Wednesday, April 20, 2011

"Taking the Horror out of Childbirth!"

Contractions, breathing, and pushing oh my.
     Why is it that we have been cultured to think that childbirth is a diesease?  I walk up on conversations all the time about childbirth and how "AWEFUL" it is.  God made our bodies to carry, birth, and feed our precious babies and we can do it without an OB shoving their hands inside us and strapping us to a bed with our legs spread eagle.  I'm not against hospitals but it can tend to go to the extreme on how we view childbirth as a society.  If we dare choice to trust our bodies and birth the way we feel then they label us as putting our babies in danger.  Homebirth oh that's another story for another day.  Truth be told woman have been having babies since Cain, and Abel.  I just want to speak on behalf of all women today and say " You were made to birth"!  Psalm 139:14 says "...you were fearfully and wonderfully made..."  Wow fearfully and wonderfully made!  You can birth you baby the way you feel and trust birth!  I've had two c/s and one unassisted birth!  I know what it feels like to be told your body CAN'T work and that I will NEVER be able to have a vaginal birth.

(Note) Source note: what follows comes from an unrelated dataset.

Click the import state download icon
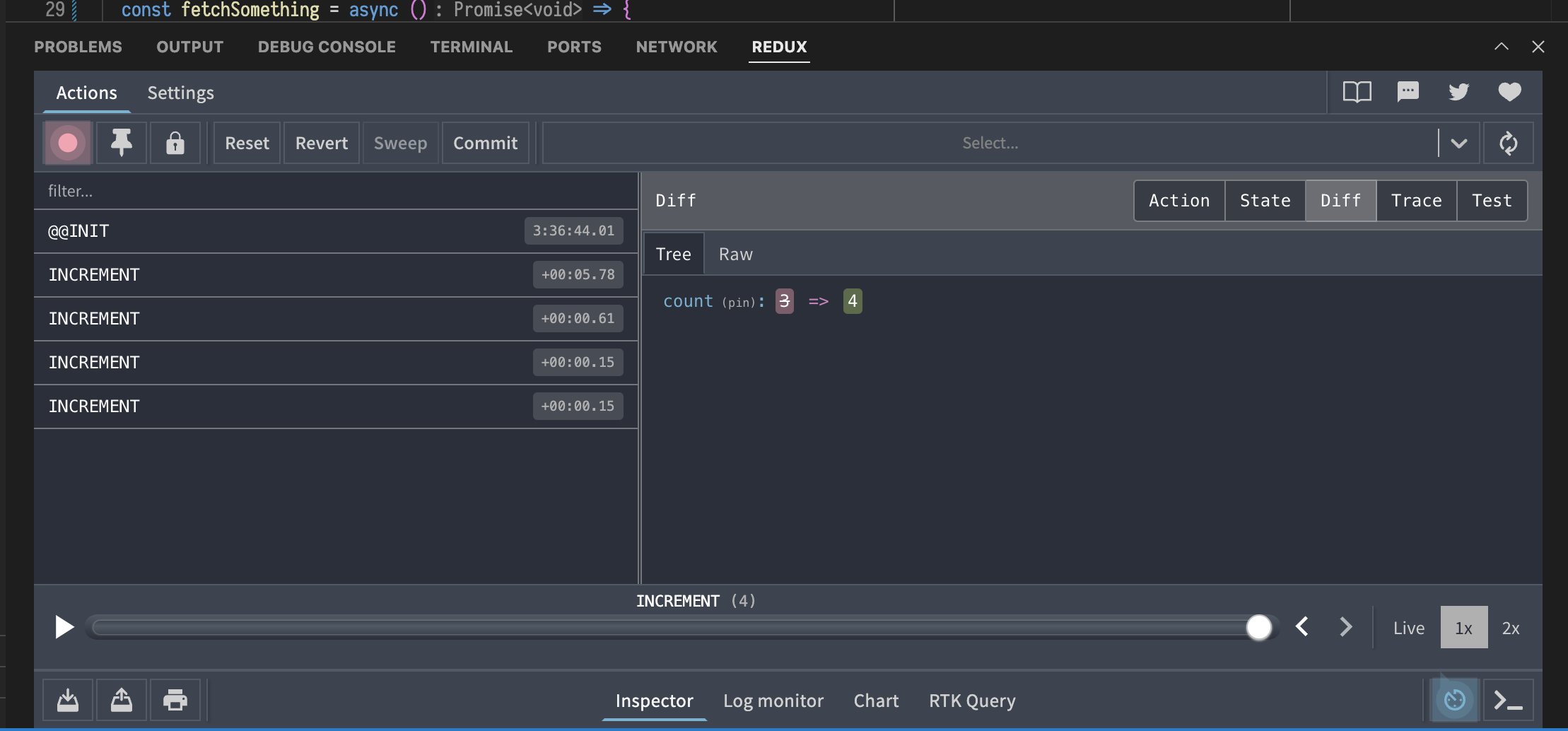 pos(68,700)
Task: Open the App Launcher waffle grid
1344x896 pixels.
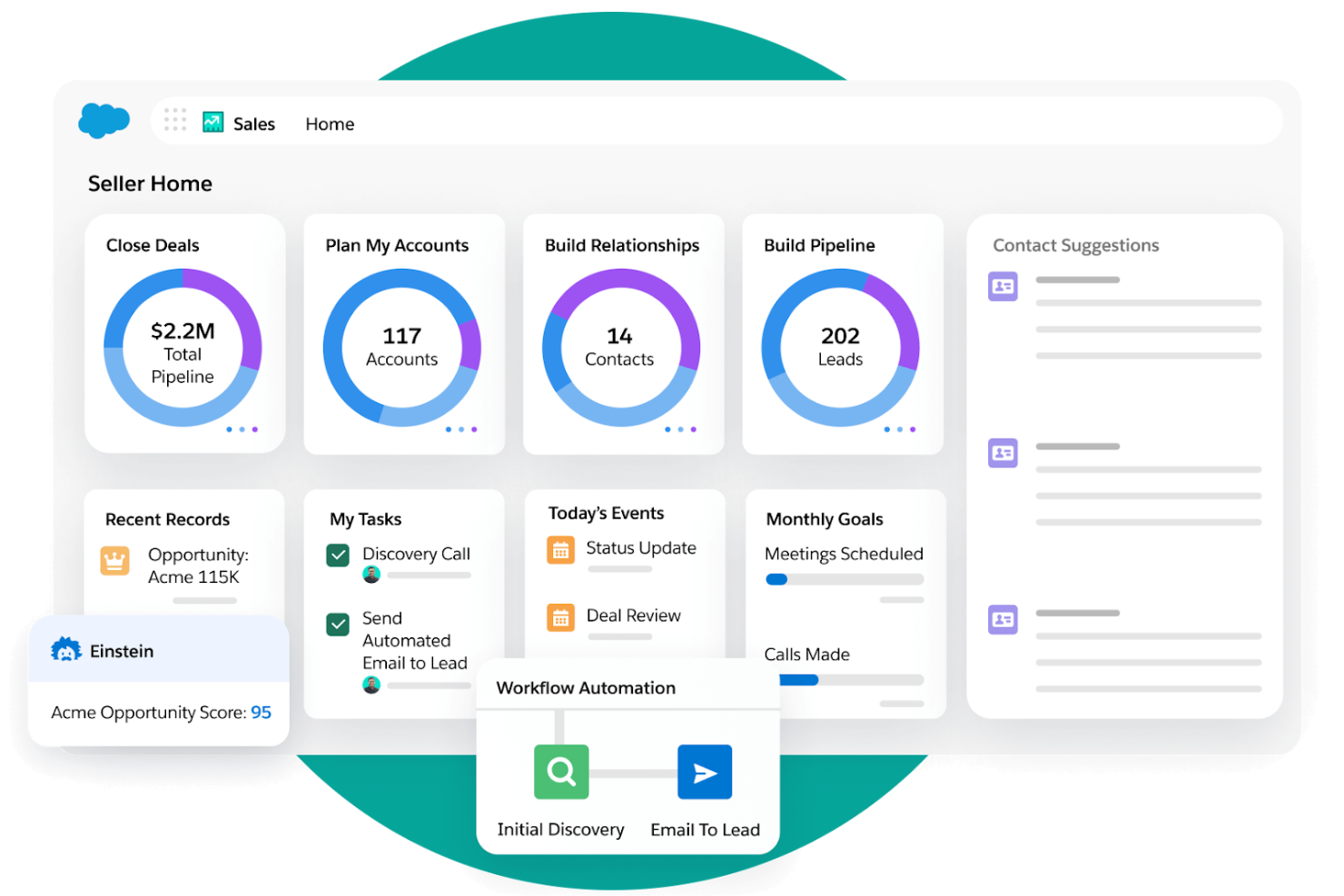Action: point(174,120)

   Well I guess I proved them wrong!  It took alot of determination and support from family and friends!  I got linked up with ICAN and began my journey to having the birth I wanted!  I educated myself and worked through fears and all the critizism that the OB's declared over me.  Was it easy no but I was determined to find answers to why they told me I couldn't birth my babies.  This is why I started my blog because I want to help people that see themselves in the same boat I was in many years ago.  Young, uneducated, afraid, helpless, hopeless, just down right feeling low.  I want to tell woman how they CAN birth their babies.  You don't have to be afraid pop on over and let me be your support along with the other mama's who may pop over to give you their personal experience.